Aangeleverde tekst:
◇ ◇ ◇ ◇ ◇ ◇ ◇
Katayama, de voorrmalige president van Nissan North America, werd in de automobielindustrie gezien als dé expert op het gebied van marketing. Na zijn studie aan de Keio Universiteit begon hij in 1935 bij Nissan en werkte in verschillende marketingfuncties voordat hij in 1960 door het management werd ‘verbannen’ naar Amerika. Dat had einde carrière kunnen betekenen omdat hij tegen samenwerking was met een door het bedrijf gesteunde vakbond.

Op dat moment verkocht Nissan onder de merknaam Datsun via onafhankelijke distributeurs in de VS nog geen duizend auto’s. Maar Katayama bracht daar snel verandering in. Zijn inspanningen hadden in die vroege periode een enorm effect op de vertegenwoordiging van de Japanse auto-industrie in Amerika. De auto’s waren niet zo goed en er was nog een duidelijke anti-Japanhouding.

Katayama nam de verkopen van Nissan aan de westkust onder zijn hoede met een advertentiebudget van slechts duizend dollar, één ingenieur en één kantoorbediende. Hij werkte vanuit een voormalig kantoortje van Mobil Oil in Los Angeles en verhuisde later naar het zuidelijker gelegen Gardena. De Japanner werkte lange dagen, leverde auto’s persoonlijk af aan de eerste Datsun-dealers en deed huis-aan-huisbezoeken om het merk onder de aandacht van het publiek te brengen. Een moeizame start, want zelfs de Japanse Amerikanen kochten liever een Amerikaans merk om zo hun trots op het staatsburgerschap te tonen. Katayama werd in 1965 Nissan’s topman in de VS toen het bedrijf zijn activiteiten aan de oostkust combineerde met die aan de westkust.

Racefan Katayama richtte snel een team op waarmee de auto’s zichtbaar werden maar het hielp vooral dat ze met Porsches en BMW’s streden en betrouwbaar bleken te zijn. Omdat hij besefte dat racefans hun Datsuns wilden tunen, kwam er een afdeling voor race-onderdelen.
◇ ◇ ◇ ◇ ◇ ◇ ◇
Fragment uit gegevens:
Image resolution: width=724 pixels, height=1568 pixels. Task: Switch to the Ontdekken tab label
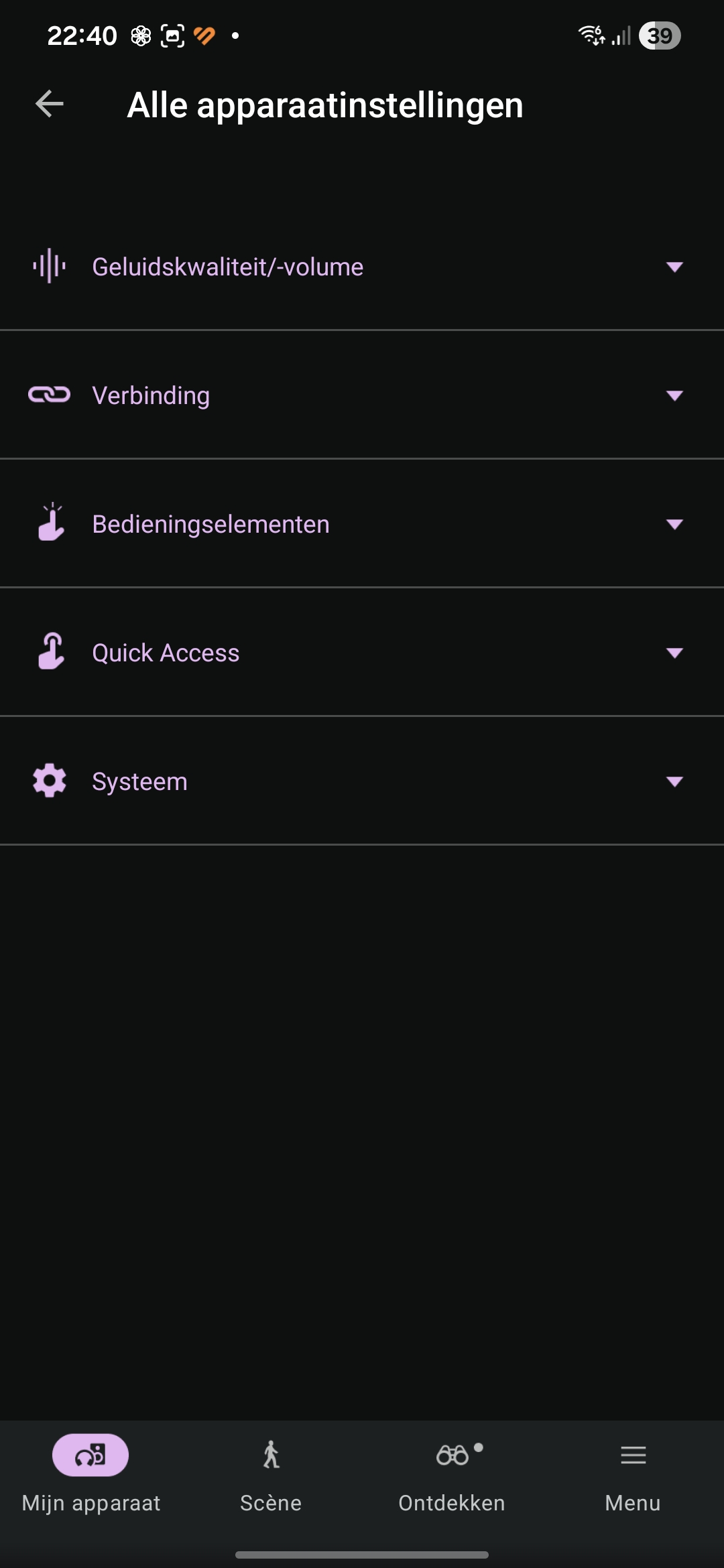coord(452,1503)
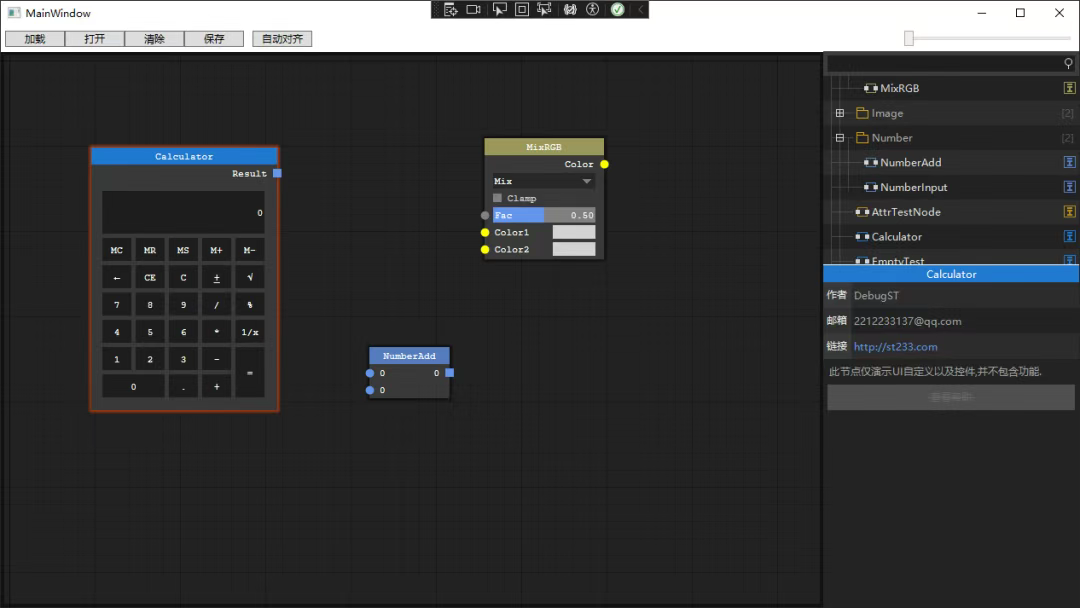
◇ ◇ ◇ ◇ ◇ ◇ ◇
Opdrachten:
(a) Geef uit de tekst over Katayama letterlijk het stuk weer dat begint bij de woorden "Katayama nam de" en stopt na de woorden "aan de westkust.".
(b) Beantwoord deze vragen over de tekst over Katayama:
(i) In welk jaar begon Katayama bij Nissan?
(ii) Vanuit welk kantoor werkte hij eerst in Los Angeles?
(iii) Wat kwam er omdat racefans hun Datsuns wilden tunen?
(c) Schrijf een vervolg op de tekst over Katayama, aansluitend op de laatste zin.
De gegevens heb je hiervoor niet nodig.

Antwoorden per opdracht:
(a)
Katayama nam de verkopen van Nissan aan de westkust onder zijn hoede met een advertentiebudget van slechts duizend dollar, één ingenieur en één kantoorbediende. Hij werkte vanuit een voormalig kantoortje van Mobil Oil in Los Angeles en verhuisde later naar het zuidelijker gelegen Gardena. De Japanner werkte lange dagen, leverde auto’s persoonlijk af aan de eerste Datsun-dealers en deed huis-aan-huisbezoeken om het merk onder de aandacht van het publiek te brengen. Een moeizame start, want zelfs de Japanse Amerikanen kochten liever een Amerikaans merk om zo hun trots op het staatsburgerschap te tonen. Katayama werd in 1965 Nissan’s topman in de VS toen het bedrijf zijn activiteiten aan de oostkust combineerde met die aan de westkust.

(b)
(i) In 1935.
(ii) Vanuit een voormalig kantoortje van Mobil Oil.
(iii) Een afdeling voor race-onderdelen.

(c)
Katayama ging regelmatig naar Japan en zeurde daar constant over verbeteringen, zoals grotere motoren, betere afwerking en kwaliteit, grotere remmen, letterlijk alles om de auto’s op hetzelfde niveau van de Amerikanen te krijgen. Uiteindelijk resulteerde dat in 1968 in de komst van de Datsun 510, die qua uitvoering en rijkwaliteiten kon concurreren met de meer dan twee keer zo dure BMW 1600. Dat betekende de start van het verkoopsucces in Californië. Een jaar later arriveerde Nissan’s eerste sportwagen, de 1969 Fairlady, maar Katayama en zijn team veranderden die naam onmiddellijk in 240Z, wat de interne code voor dat model was. De Z was een succes en zette Datsun in Amerika op de kaart als sportief automerk. De laatste Z (de 300ZX) werd in 1996 uit productie genomen.

Katayama ging in 1977 met pensioen en keerde met zijn gezin terug naar Tokyo. Carlos Ghosn, ceo van de Nissan-Renault alliantie, hernieuwde de legendarische status van Katayama, bij fans bekend als ‘Mr. K’, door in 1998 de Z terug te brengen en Katayama de onthulling van de Z Concept te laten uitvoeren (foto). Het resultaat is bekend: in 2002 arriveerde de 350Z. Mr. K. zei toen in een interview: "Een auto is een paard. Ik wil een volbloed die in harmonie is met mijn hartslag maar niet één die teveel is opgedirkt voor iemand als ik." De jongste Z is de 370Z, die in 2009 werd geïntroduceerd. Bekijk hiernaast de fotogalerij met de verschillende Z-modellen. Yutaka Katayama is ingewijd in de Automotive Hall of Fame in Amerika en in Japan. (HHemmes)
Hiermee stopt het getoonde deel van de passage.